One more note about obstacles. The bird doesn’t seem to view it’s physical limitation as an obstacle. It has found a way to overcome that with the help of others.
4.Give immediate feedback.
This little bird talks to you throughout the entire game. If you land the bird correctly, he (she?) lets out a positive-sounding chirp. But if the bird happens to land in an awkward spot, she (he?) lets out a sort of “uh-oh” chirp. You can also tell how well you’re doing by how fast the bird is moving. If the bird soars up into the clouds, you’re doing well. If the bird is walking up the hill, not so well.
The point is that you know how you’re doing at every point in the game. You receive instant feedback for what works and what doesn’t. Do you realize what this does?

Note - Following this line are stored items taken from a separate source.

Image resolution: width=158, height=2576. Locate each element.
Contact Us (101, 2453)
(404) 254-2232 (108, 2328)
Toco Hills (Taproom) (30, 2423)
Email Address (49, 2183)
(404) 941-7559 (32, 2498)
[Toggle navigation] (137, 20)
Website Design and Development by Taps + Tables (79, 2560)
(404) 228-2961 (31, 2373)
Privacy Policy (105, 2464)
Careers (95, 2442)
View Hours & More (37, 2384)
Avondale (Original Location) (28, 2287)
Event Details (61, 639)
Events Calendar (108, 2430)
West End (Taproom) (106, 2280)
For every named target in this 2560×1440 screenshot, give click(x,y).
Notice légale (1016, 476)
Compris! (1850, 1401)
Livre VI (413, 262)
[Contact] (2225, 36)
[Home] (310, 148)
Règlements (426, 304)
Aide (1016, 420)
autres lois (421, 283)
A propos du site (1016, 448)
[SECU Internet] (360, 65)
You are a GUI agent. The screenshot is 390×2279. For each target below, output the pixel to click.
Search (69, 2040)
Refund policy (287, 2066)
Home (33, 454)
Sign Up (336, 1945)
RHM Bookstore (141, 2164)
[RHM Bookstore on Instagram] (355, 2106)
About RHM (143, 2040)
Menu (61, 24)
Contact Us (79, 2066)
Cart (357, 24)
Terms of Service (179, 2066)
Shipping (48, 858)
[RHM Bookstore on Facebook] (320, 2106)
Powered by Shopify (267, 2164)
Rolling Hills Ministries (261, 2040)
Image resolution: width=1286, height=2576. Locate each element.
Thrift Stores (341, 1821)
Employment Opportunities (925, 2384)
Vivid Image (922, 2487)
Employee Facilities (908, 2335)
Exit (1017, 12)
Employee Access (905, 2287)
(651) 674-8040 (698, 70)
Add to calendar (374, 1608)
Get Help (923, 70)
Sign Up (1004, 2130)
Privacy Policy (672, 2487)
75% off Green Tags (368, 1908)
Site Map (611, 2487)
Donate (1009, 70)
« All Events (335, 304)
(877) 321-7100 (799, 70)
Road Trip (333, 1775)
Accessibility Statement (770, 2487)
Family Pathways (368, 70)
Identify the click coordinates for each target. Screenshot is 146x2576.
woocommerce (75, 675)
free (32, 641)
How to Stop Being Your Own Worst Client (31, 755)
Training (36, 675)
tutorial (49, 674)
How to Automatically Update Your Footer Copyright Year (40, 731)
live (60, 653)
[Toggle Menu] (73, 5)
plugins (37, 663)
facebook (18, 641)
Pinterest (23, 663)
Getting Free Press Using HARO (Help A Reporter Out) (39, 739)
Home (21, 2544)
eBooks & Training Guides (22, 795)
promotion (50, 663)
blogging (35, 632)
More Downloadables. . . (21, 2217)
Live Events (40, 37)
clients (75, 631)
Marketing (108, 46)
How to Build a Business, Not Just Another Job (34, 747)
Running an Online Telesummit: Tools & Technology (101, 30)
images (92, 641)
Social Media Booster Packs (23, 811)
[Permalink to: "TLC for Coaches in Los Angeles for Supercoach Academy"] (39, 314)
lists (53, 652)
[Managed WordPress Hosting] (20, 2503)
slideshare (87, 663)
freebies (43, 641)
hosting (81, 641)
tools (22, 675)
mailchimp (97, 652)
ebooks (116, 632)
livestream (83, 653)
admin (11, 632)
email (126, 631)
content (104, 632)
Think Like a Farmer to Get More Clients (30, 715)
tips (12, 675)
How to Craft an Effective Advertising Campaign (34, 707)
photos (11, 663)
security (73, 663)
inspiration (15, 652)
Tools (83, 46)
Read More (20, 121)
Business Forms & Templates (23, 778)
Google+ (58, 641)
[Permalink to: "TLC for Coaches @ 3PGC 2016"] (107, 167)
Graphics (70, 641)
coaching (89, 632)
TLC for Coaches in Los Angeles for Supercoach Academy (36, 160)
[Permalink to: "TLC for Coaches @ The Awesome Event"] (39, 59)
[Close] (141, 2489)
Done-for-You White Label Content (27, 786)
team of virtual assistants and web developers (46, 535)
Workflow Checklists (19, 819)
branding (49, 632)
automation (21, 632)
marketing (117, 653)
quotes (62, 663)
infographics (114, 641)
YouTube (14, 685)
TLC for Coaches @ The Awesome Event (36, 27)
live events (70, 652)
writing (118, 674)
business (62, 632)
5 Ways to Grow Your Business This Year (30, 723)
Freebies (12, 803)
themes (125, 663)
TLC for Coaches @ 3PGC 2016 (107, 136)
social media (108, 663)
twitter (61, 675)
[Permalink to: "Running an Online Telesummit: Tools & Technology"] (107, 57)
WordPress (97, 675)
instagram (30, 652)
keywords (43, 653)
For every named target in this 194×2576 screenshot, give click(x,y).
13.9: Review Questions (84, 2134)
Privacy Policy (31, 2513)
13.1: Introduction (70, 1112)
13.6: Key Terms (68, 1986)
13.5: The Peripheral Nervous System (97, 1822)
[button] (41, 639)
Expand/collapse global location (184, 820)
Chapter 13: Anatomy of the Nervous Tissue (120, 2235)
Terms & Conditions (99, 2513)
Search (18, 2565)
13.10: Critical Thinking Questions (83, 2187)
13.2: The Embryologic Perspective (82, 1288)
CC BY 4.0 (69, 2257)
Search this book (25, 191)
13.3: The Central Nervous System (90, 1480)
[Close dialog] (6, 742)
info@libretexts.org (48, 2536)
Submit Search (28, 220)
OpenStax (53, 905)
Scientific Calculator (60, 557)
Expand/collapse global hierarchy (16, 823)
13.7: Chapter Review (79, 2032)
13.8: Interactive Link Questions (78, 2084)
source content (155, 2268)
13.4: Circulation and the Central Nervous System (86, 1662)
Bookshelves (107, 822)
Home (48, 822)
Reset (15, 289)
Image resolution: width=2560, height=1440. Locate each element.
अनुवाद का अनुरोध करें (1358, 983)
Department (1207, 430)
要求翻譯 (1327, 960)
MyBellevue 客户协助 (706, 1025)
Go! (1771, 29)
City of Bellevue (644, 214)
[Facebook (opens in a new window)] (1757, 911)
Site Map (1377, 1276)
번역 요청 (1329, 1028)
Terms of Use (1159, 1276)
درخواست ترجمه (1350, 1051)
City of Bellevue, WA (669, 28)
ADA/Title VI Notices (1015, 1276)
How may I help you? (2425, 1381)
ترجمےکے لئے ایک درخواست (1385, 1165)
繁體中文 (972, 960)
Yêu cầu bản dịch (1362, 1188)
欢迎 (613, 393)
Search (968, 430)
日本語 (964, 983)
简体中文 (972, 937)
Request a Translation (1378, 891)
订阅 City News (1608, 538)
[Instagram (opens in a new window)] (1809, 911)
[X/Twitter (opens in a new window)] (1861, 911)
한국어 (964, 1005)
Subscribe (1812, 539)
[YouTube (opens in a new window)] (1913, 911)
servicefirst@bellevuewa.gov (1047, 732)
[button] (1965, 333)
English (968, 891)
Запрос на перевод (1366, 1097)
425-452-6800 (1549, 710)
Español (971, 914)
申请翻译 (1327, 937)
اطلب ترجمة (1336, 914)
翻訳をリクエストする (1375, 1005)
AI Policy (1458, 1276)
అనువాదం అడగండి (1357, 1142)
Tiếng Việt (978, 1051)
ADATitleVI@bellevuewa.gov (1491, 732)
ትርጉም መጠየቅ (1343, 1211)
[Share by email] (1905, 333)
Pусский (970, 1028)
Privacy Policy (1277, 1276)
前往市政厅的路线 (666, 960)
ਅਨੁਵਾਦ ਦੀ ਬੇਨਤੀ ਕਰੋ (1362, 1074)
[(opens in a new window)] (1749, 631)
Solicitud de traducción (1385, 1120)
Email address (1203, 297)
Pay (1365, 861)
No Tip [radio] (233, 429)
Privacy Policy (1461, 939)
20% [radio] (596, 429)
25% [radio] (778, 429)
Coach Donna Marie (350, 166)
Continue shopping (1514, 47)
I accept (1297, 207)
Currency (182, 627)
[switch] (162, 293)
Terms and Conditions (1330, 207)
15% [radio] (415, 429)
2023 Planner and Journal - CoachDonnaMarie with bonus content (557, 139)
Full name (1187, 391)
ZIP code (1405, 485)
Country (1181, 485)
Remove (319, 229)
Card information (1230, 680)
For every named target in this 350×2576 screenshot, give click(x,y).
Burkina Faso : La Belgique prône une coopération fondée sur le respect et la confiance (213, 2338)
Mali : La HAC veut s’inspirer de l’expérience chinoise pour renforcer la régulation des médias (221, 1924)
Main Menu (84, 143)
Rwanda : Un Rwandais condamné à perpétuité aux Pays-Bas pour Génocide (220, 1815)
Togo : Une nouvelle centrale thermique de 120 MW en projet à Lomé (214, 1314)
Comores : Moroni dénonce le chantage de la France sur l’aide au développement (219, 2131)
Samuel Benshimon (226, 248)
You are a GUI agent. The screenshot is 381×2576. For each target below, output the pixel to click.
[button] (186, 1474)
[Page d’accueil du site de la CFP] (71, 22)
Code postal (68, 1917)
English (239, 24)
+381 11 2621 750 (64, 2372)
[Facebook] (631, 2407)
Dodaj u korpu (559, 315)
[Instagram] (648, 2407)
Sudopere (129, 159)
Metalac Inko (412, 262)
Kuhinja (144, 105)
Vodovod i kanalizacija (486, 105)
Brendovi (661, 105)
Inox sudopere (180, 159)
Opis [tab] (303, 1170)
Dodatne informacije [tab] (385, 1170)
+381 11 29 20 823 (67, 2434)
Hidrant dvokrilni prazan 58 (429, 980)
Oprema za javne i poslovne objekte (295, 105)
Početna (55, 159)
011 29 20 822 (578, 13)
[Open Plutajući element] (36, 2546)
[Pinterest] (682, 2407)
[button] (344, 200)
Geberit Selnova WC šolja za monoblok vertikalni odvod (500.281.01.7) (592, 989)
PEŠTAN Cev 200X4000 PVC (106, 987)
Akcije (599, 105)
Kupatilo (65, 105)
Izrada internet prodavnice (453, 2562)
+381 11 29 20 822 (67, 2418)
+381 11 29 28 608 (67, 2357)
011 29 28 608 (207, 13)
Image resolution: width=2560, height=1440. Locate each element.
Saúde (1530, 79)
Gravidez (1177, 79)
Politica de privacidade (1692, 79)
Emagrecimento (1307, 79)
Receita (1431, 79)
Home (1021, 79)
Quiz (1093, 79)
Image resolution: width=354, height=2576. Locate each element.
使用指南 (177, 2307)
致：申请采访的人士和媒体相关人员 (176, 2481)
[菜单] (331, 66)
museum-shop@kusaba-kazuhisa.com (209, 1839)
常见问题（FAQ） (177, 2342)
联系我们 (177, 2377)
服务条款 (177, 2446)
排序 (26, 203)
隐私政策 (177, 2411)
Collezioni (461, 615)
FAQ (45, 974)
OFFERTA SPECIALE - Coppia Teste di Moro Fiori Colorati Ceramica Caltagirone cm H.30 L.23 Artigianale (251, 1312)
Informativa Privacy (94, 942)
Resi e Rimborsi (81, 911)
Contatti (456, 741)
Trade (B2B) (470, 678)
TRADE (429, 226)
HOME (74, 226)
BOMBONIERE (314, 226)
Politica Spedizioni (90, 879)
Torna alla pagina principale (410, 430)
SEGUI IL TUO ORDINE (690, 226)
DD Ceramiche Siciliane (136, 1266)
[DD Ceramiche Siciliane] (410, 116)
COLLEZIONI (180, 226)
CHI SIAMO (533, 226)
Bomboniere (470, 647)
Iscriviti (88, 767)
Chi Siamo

It helps you get better at the game. It leads to improvement.
As a leader, I’ve never been a fan of yearly assessments or evaluations because the feedback doesn’t seem very timely. Most people want to know right away how they’re doing. They don’t want to wait for an evaluation six months from now to find out they could have been improving during that time. Effective feedback is timely. Imagine placing a child on restriction or grounding him or her for something that happened four months ago. Not very beneficial. In fact, it sounds kind of cruel.
5. Celebrate the small victories.
One of the highlights for me and what I consider to be a signature moment of the game is when the bird flings itself off of one island and soars to the next. At that point, the bird lets out an ecstatic and elongated, “Yaahhhhoooooo!” Love it…every time. The bird celebrates and you get a little break from playing for a moment.
Celebrations, both big and small, can add so much to the dynamic of a team. It creates a greater sense of unity and teamwork. It brings closure to a task or event and actually gives the group some momentum for future work. Celebrations also give people a breather. Celebrating reduces stress and emphasizes a fun atmosphere. It shows people they’re valued and their contribution is significant and appreciated.
There are probably a few more leadership lessons I can draw from Tiny Wings (like, if you play Tiny Wings all day it will kill your productivity). If you’ve played the game before, what lessons would you add?